Seemed like forever before we hit the road back to the park. We were running. I had to stop to take a breather, and then we were running again. Finally, into the park. I saw my team and felt all kinds of emotions running to that finish line which was just two cones, again, I was looking for hardcore low key. I hugged everyone on my team with tears in my eyes and major disbelief. We did it, we fucking did it! Jersey made it! Somehow turning that 2.5 hours ahead of cut off to 5. My finishing time was, our time was, 47:04. I didn’t do this alone, there's no way I could have. I can’t say enough good things about my crew, I just want to hug them all, all the time, sorry if that's weird, I’m too grateful for words to explain. I finally had a beer, after three weeks of no drinking, Karl made sure I didn’t go one more minute without one.

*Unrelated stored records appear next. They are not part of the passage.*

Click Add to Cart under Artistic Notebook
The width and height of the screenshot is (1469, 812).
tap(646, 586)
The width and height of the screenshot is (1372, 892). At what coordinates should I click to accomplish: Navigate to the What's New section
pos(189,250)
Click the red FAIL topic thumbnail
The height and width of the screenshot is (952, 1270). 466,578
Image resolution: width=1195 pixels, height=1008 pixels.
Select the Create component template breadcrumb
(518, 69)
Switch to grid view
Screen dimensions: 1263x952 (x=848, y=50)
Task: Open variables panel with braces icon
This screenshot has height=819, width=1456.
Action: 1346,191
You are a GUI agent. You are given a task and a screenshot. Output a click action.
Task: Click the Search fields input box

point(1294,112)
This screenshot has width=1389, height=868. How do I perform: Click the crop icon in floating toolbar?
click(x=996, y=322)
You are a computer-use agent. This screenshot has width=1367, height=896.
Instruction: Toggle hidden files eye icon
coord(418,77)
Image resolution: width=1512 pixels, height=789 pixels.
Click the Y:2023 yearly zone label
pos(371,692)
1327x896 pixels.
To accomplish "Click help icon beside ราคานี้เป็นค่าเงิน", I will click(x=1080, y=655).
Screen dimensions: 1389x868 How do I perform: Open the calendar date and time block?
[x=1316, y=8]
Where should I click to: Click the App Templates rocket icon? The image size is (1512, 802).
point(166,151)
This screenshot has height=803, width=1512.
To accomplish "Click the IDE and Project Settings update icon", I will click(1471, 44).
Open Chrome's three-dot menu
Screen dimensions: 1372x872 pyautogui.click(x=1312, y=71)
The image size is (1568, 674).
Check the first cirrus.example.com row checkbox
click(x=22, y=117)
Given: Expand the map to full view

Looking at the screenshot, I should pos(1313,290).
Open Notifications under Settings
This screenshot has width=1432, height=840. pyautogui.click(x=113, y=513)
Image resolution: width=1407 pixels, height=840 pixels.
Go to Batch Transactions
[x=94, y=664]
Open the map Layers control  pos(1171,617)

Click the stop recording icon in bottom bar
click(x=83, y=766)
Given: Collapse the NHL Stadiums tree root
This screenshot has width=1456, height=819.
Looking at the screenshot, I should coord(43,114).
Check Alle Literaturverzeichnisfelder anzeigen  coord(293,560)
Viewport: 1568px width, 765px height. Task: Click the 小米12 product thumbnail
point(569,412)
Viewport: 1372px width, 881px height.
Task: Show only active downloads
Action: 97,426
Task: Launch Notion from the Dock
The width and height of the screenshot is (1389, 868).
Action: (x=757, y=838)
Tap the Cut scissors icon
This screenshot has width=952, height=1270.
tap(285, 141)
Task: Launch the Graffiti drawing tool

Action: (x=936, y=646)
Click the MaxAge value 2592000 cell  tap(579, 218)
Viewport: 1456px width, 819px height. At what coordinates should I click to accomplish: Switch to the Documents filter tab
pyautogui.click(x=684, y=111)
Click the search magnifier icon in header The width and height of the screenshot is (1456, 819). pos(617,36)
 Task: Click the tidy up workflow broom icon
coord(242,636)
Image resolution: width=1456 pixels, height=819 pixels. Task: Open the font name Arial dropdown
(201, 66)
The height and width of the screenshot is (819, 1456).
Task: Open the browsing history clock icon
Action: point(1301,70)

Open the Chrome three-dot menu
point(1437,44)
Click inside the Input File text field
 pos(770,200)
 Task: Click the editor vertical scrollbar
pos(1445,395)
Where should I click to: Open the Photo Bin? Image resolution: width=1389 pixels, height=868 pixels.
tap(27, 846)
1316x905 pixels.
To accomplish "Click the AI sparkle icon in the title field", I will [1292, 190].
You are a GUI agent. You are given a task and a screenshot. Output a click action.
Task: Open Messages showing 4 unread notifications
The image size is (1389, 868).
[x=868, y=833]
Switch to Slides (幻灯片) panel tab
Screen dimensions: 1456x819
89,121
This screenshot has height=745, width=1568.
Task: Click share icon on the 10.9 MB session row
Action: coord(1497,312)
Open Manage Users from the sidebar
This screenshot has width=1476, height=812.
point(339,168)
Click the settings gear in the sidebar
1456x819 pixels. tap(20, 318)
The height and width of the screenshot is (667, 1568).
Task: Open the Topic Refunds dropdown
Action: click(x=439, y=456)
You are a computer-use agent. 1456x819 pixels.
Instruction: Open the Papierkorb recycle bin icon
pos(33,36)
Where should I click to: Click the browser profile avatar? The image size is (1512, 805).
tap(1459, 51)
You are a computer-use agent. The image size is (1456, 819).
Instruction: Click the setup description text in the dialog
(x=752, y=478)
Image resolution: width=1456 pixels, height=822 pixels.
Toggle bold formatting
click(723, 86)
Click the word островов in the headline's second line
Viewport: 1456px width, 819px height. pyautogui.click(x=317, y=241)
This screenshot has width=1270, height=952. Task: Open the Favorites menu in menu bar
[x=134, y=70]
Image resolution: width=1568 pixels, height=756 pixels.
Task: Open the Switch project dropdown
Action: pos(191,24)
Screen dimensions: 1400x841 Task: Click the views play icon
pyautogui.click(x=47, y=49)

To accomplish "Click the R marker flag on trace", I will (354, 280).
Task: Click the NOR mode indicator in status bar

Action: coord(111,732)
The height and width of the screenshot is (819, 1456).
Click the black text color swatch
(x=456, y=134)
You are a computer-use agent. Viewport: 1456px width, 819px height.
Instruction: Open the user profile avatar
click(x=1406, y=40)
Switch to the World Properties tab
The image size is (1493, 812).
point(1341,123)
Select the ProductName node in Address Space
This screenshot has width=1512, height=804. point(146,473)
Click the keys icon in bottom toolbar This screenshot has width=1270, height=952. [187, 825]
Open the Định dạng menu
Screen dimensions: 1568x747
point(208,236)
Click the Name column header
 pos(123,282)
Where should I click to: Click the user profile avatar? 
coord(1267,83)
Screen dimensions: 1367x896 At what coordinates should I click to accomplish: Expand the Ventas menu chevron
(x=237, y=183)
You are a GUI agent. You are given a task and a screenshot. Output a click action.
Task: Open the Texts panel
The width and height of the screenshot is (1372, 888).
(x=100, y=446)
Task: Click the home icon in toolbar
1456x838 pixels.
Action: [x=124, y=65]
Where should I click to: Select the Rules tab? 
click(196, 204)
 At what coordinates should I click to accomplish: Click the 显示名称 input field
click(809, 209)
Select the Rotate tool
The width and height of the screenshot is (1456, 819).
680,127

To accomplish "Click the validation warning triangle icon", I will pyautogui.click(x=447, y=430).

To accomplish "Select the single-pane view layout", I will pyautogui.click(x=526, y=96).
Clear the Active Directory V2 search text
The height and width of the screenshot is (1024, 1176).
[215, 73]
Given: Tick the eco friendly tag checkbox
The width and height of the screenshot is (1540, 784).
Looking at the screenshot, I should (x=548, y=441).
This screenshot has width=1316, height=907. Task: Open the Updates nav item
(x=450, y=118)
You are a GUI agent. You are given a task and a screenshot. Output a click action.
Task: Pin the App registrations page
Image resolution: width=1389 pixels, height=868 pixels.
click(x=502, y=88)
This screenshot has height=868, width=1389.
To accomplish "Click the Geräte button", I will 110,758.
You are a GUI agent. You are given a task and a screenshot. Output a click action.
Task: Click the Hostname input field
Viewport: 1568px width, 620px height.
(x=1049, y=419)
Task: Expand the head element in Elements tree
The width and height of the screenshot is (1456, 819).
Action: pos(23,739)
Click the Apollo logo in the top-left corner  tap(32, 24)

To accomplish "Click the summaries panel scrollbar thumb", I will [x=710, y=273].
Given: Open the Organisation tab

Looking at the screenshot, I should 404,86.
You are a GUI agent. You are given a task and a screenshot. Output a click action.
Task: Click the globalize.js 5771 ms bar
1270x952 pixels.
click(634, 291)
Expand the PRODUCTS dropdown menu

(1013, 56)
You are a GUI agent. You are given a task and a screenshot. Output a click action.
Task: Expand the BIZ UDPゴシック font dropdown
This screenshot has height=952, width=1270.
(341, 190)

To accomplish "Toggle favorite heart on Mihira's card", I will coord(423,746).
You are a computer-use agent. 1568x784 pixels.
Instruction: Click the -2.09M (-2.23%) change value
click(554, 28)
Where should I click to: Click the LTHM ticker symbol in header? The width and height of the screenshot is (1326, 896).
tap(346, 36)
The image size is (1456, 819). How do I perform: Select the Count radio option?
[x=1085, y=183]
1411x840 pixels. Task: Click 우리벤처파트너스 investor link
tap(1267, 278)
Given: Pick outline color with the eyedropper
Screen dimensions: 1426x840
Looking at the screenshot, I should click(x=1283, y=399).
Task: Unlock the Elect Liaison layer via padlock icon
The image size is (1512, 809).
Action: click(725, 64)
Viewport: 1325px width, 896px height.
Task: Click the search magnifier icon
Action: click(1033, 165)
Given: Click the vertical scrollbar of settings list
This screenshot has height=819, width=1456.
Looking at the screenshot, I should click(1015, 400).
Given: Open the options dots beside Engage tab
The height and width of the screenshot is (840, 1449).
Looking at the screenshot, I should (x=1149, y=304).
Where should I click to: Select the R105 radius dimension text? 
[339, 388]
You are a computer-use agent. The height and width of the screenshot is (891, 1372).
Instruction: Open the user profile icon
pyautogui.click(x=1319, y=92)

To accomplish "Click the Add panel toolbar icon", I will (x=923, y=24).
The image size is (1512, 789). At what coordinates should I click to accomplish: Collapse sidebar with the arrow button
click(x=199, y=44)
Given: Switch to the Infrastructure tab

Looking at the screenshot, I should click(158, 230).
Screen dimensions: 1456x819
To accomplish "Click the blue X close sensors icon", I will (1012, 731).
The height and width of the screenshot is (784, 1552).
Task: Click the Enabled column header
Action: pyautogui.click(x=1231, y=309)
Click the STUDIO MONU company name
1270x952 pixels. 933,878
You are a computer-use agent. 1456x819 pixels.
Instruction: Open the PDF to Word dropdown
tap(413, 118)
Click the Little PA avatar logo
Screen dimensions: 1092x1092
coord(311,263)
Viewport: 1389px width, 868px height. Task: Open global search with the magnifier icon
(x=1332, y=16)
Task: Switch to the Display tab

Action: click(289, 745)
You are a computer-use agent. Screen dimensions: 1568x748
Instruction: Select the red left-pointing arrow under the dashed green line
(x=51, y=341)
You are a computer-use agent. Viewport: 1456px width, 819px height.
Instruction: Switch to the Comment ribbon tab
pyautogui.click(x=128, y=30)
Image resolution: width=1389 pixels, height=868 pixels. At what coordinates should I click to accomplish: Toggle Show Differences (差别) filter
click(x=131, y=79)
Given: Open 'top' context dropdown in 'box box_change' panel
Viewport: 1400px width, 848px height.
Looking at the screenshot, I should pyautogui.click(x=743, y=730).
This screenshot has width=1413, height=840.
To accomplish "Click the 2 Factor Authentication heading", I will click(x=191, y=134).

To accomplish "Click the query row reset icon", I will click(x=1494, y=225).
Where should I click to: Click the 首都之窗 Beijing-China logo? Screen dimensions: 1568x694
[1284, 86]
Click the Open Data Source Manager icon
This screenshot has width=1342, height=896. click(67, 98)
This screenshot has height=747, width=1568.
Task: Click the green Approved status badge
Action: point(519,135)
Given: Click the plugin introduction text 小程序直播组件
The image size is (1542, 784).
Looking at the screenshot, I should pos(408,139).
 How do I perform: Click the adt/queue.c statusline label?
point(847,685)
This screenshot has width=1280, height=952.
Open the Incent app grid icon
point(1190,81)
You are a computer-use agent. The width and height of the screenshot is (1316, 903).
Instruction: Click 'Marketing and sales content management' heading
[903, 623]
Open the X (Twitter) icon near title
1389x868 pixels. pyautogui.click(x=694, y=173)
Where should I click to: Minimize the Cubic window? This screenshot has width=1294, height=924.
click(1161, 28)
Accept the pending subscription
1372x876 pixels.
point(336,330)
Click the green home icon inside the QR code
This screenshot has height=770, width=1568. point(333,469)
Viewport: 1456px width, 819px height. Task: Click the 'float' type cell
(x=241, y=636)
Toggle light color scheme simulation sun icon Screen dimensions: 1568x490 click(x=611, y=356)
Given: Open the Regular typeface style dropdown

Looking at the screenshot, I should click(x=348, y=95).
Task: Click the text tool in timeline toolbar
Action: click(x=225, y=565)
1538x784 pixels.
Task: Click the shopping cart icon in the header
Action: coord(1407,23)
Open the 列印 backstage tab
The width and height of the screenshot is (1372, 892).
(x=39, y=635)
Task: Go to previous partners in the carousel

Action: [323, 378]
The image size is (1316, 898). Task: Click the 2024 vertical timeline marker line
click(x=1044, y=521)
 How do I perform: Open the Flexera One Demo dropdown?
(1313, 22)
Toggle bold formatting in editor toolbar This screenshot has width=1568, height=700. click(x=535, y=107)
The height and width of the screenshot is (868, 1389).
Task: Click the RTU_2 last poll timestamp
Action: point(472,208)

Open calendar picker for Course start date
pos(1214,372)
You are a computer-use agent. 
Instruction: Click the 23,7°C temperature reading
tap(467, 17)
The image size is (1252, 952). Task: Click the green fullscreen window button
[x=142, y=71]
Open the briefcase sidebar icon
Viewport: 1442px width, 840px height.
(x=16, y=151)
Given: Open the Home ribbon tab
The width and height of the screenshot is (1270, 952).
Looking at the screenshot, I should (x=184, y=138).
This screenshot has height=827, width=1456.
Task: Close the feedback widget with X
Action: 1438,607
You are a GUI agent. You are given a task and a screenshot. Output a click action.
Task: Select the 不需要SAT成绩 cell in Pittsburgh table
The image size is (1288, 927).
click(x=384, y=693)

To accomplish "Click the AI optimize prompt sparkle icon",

I thanked Charles, the bastard. Can’t thank him enough for putting on such a beautiful tour or Ouray Colorado and the San Juans. The whole experience, even with the low lows, was magical. At about 5 pounds and 10” we also got the coolest belt buckles ever. I realize I left out some info about altitude and nutrition so here it goes. I was extremely fortunate with the altitude, while many were puking, all I had was trouble working hard above 10,000 which forced me to walk slower than planned and a little hangover every time we went above 12,500. The lowest points for the first half were at about 10k. Nutrition wise, as you know, miracle smoothies every chance I got, nonstop EFS, water and about two bananas, two epic bars, a pack or shot blocks, two oranges, 1.5 bowls of soup and two red bulls. That's it, adventure is over. Sorry if this was too long to read, it could’ve been longer! Thank you to everyone who sent me positive vibes, I felt it, you guys got me through it all.